Token Economies

Use for Positive Behavior Interventions

Most students gain a sense of security when their environments are consistent, predictable, and have clearly defined expectations. As such, the use of a token system, which incorporates the principles of consistency, predictability, structure, appropriate expectations, and positive reinforcement, can be an effective tool for some students. A token economy is a visual support which:

  1. Is a permanent reminder of the identified classroom rules and expected behavior
  2. Provides concrete feedback on demonstration of desired behavior(s)
  3. Allows a student to see and understand when they will access reinforcement

Construction of a Token Economy

  • Because a token economy is a visual support, they are typically placed on a small sheet of paper that a student can carry with them or have on their desk. It includes a visual representation of the rules and tokens that are provided. Tokens can be chips, coins, pictures, or simply stars drawn on a paper.
  • The student must be taught that the tokens have value and can be exchanged for reinforcers at a designated period. Some students may acquire this through a verbal explanation; others will require direct instruction.
  • Identify specific rules and/or behaviors to target. Place these on the token economy board, so the student can reference them. These rules/behaviors may be text or visual, whatever is appropriate for the student's developmental level.
    • Initially, only one or two rules/behaviors should be taught at a time. The student should demonstrate these behaviors consistently before introducing additional behaviors.
  • Actively teach these specific rules and behaviors; it should not be assumed that the student "just knows" what to do. Rules/behaviors should be stated in a positive manner that is incompatible with challenging behaviors and it should be clear what a student needs to do when demonstrating the behavior. If a general or umbrella term is used to describe multiple behaviors (e.g., quiet working, friendly talking), these individual components must be specified and taught to the student. Rules should be stated or reviewed before the student begins work. For example, before the student begins a lesson, the teacher would state, "Jordan, the rule is you must work quietly and stay sitting at your desk." The student would be reinforced for following those rules.

Using the Token Economy

Step 1

Use the token economy in a positive manner. Evaluate students regarding the appropriateness of their behavior and whether they demonstrate the predetermined behavioral criteria. If the student meets the criteria, the teacher or instructional assistant provides a token paired with positive feedback: "You worked quietly and kept hands and feet to self. Great!"

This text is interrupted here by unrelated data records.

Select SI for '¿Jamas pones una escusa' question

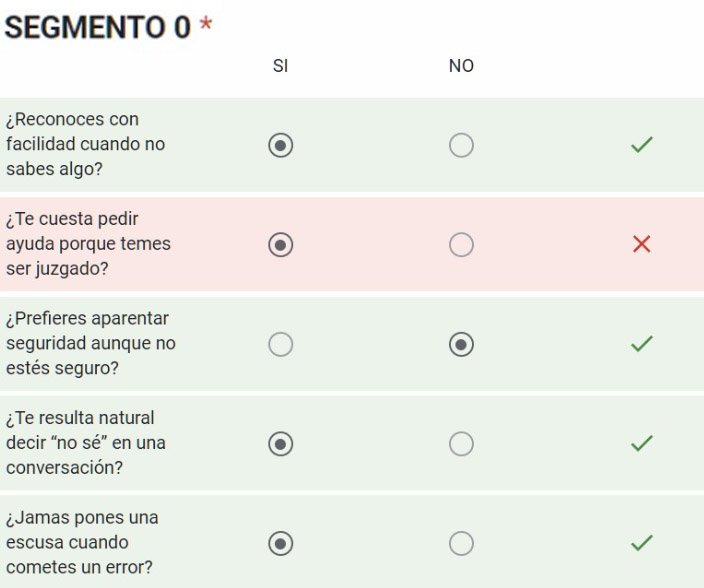pyautogui.click(x=281, y=543)
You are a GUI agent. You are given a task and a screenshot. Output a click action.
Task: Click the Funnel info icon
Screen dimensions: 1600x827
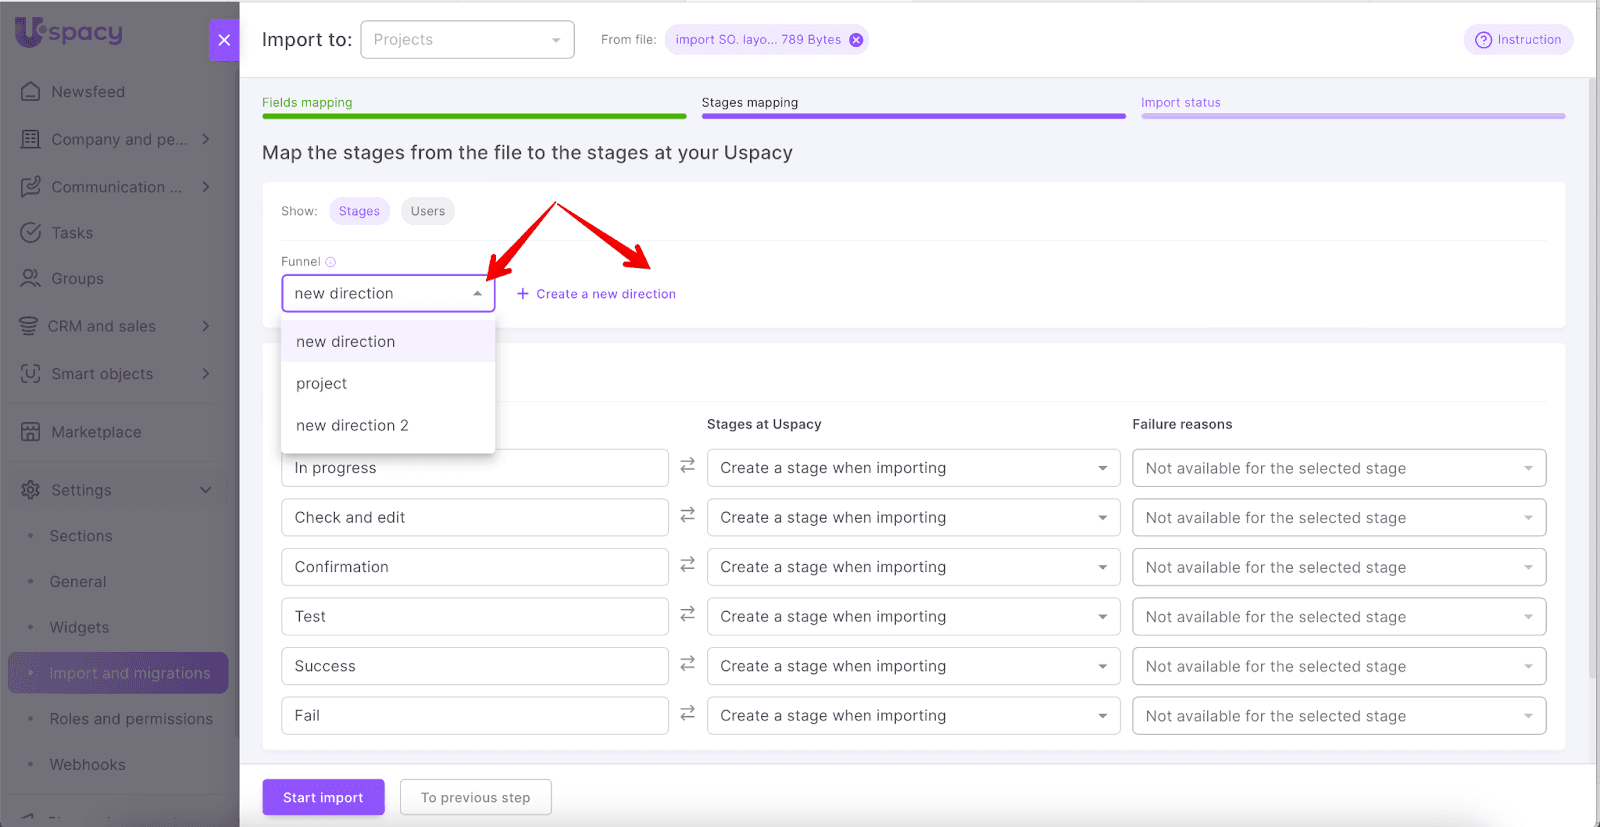tap(331, 262)
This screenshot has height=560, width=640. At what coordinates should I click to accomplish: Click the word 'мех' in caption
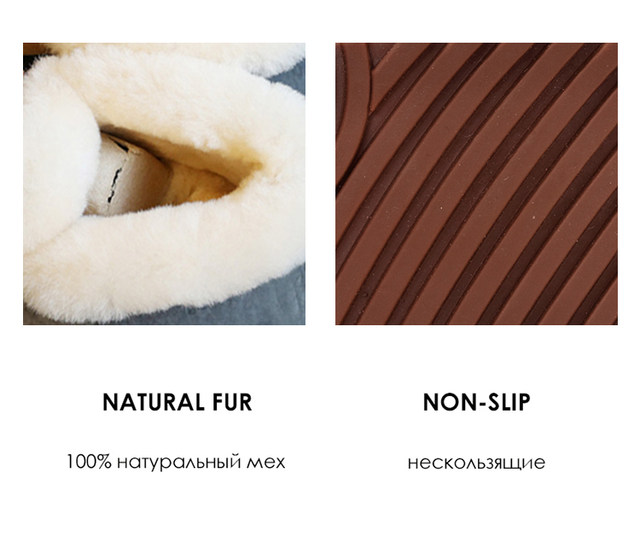[x=266, y=463]
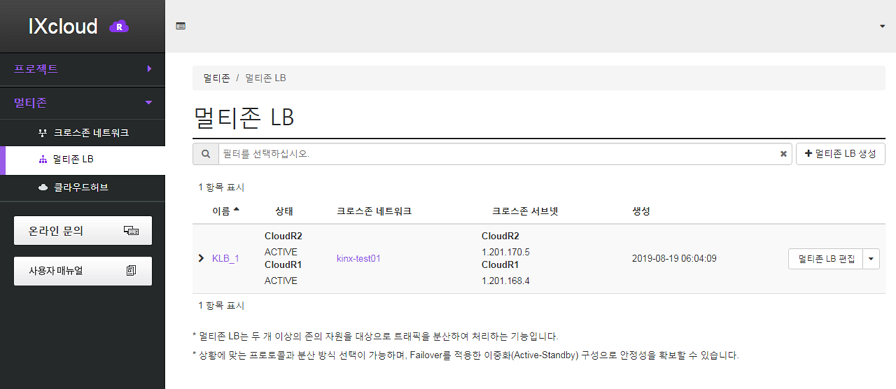Sort the table by 이름 column header
896x389 pixels.
click(x=226, y=211)
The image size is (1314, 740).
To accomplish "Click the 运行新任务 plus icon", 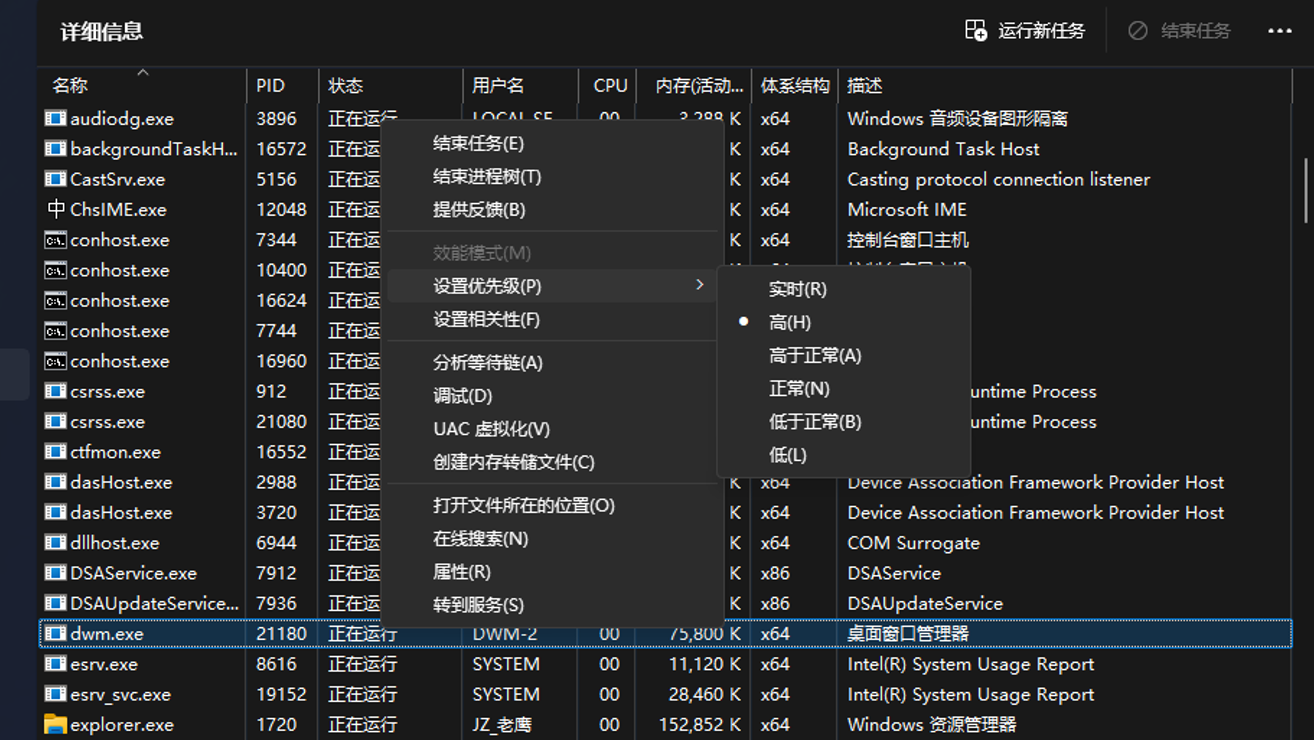I will click(x=974, y=31).
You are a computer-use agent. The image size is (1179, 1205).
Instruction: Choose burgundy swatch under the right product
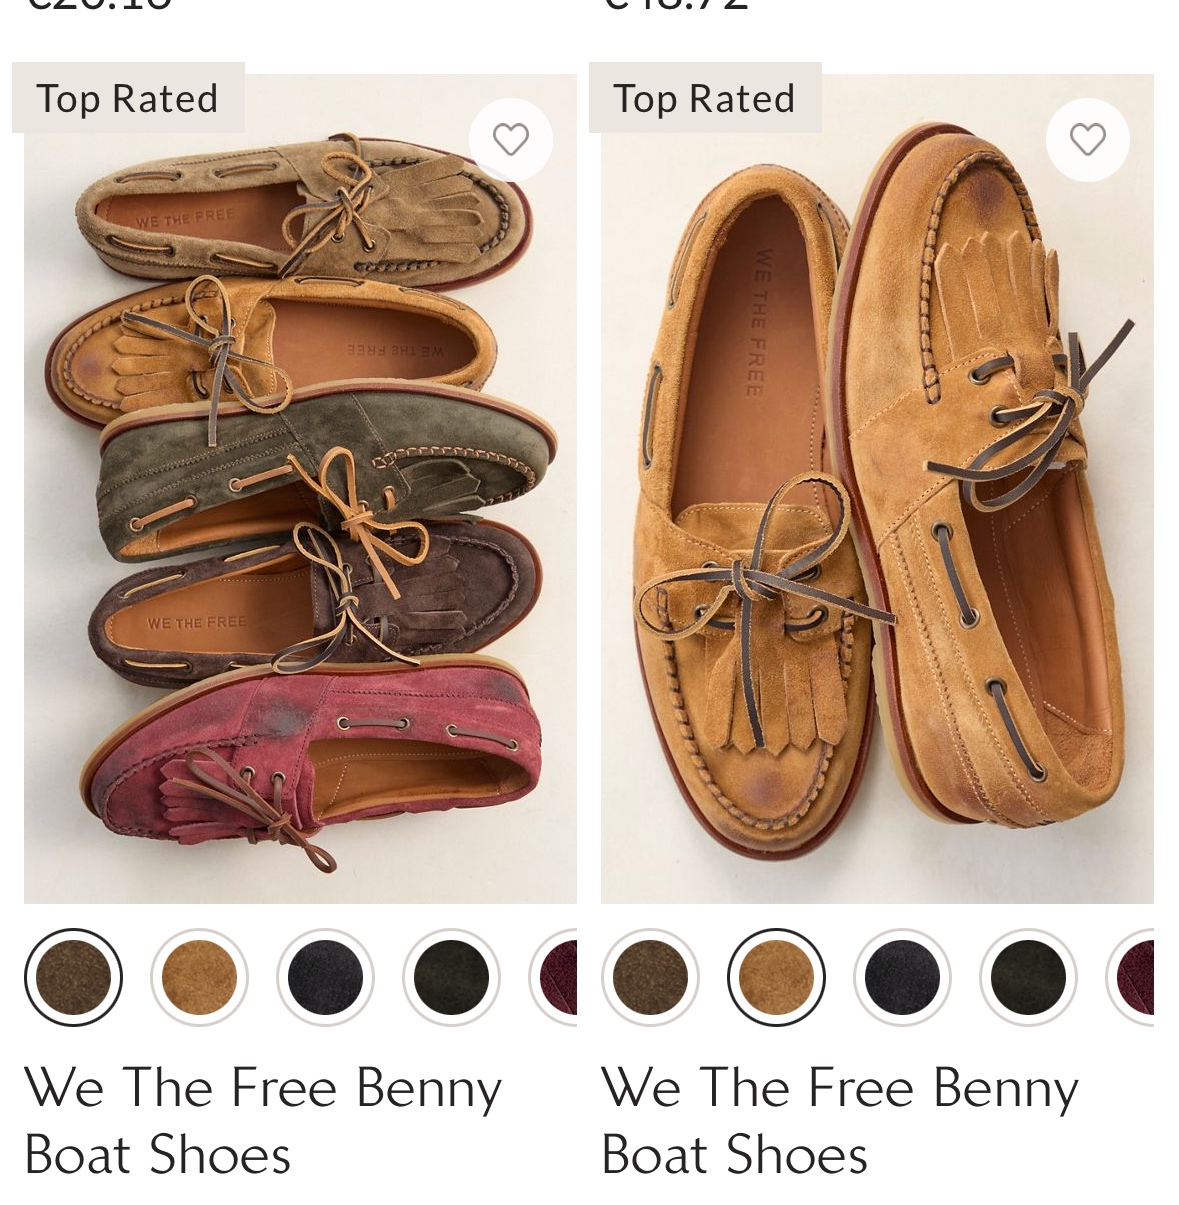click(1135, 977)
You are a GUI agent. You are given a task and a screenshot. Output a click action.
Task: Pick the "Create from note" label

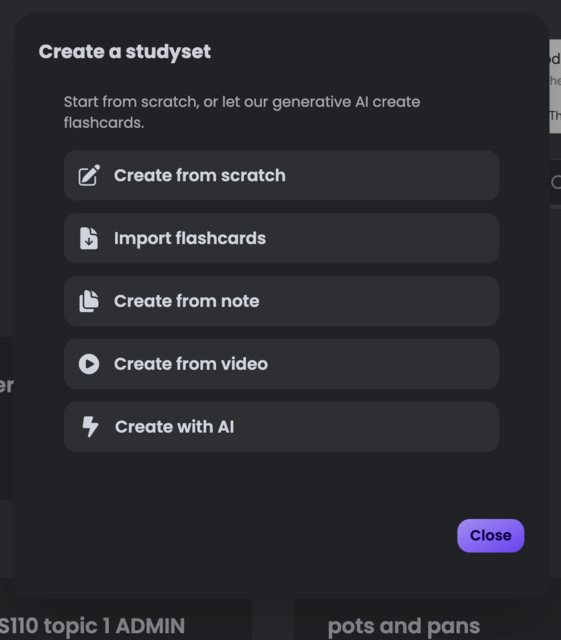(x=187, y=301)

  • Remember to provide tokens for the specified rules or behaviors. Token economies should target specific behaviors identified to increase. When tokens are given randomly, particularly when not accompanied by additional feedback, the student will not connect earning a token with specific desired behavior.
  • If using a marker to provide the token, do not mark sad faces, Xs, etc., for challenging behavior. Additionally, never remove tokens which have already been earned. If a student questions why they did not earn a token, restate the rules for earning the token and focus on earning it for the next opportunity. Refrain from telling the student what they did "wrong".

Step 2

If the student begins to engage in challenging behavior, they can be redirected by referring to the appropriate rule while being reminded how to can earn tokens and reinforcers. For example, if it appears that the student is not following directions, the teacher could say, "How do you earn your token, Anita? (by following directions)."

Step 3

Determining the interval at which students can turn their tokens in to access reinforcers must be based on the student's ability to meet behavioral goals, delay reinforcement, and how frequently they need to access their reinforcer. Some students may need to access reinforcers more frequently than others. Additionally, when first teaching the token economy, students should access reinforcers more frequently to learn the system, eventually the frequency may be decreased.

Step 4

If the student is consistently not receiving tokens, the teacher needs to determine why. Some reasons could be that:

  • the student needs to have his chart reviewed on a more frequent basis,
  • the goals/expectations may need to be modified,
  • the student does not understand the goals or needs more direct teaching of the behaviors,
  • the student has satiated on the reinforcer or does not actually find it reinforcing at all.

On the other hand, if the student is easily earning the tokens, the time interval can be increased in successive increments.

Originally created by Wright, Cook and Morton from PENT document "Using Star Charts for Positive Behavior Intervention." Adapted here to ensure accessibility.